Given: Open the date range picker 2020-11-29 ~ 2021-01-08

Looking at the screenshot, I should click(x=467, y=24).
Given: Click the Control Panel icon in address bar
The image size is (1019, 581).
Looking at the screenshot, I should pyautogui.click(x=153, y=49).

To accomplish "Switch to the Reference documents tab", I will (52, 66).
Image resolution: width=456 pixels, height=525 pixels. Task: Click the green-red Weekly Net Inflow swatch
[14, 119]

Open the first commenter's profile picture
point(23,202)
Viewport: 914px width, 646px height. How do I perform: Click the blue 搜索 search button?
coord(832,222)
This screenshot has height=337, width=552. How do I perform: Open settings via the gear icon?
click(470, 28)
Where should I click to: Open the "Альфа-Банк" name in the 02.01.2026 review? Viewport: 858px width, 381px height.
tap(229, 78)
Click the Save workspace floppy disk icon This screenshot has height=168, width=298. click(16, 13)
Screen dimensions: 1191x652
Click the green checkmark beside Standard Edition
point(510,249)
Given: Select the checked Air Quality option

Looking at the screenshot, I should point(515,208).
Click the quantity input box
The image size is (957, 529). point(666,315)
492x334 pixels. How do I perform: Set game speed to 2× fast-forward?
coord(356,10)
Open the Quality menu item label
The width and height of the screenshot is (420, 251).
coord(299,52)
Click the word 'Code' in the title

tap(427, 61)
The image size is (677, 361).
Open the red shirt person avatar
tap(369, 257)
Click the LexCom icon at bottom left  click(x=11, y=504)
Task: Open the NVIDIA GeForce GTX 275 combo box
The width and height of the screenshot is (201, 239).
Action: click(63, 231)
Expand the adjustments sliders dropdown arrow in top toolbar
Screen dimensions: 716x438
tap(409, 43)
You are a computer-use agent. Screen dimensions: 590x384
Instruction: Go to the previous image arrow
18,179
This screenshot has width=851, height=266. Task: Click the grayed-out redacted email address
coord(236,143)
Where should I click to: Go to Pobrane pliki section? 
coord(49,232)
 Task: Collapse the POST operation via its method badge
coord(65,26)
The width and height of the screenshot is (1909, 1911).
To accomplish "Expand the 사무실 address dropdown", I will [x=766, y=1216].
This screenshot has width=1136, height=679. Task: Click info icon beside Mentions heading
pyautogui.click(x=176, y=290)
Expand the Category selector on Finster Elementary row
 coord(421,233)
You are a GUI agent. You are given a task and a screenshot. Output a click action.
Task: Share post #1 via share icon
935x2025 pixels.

--------------------------------

# [Required action]
Reproducing the whole listing above is not the task. Copy exactly only the lines from the one with "Click the quantity input box" to the one with "The image size is (677, 361).", both kept.

# [Result]
Click the quantity input box
The image size is (957, 529). point(666,315)
492x334 pixels. How do I perform: Set game speed to 2× fast-forward?
coord(356,10)
Open the Quality menu item label
The width and height of the screenshot is (420, 251).
coord(299,52)
Click the word 'Code' in the title

tap(427, 61)
The image size is (677, 361).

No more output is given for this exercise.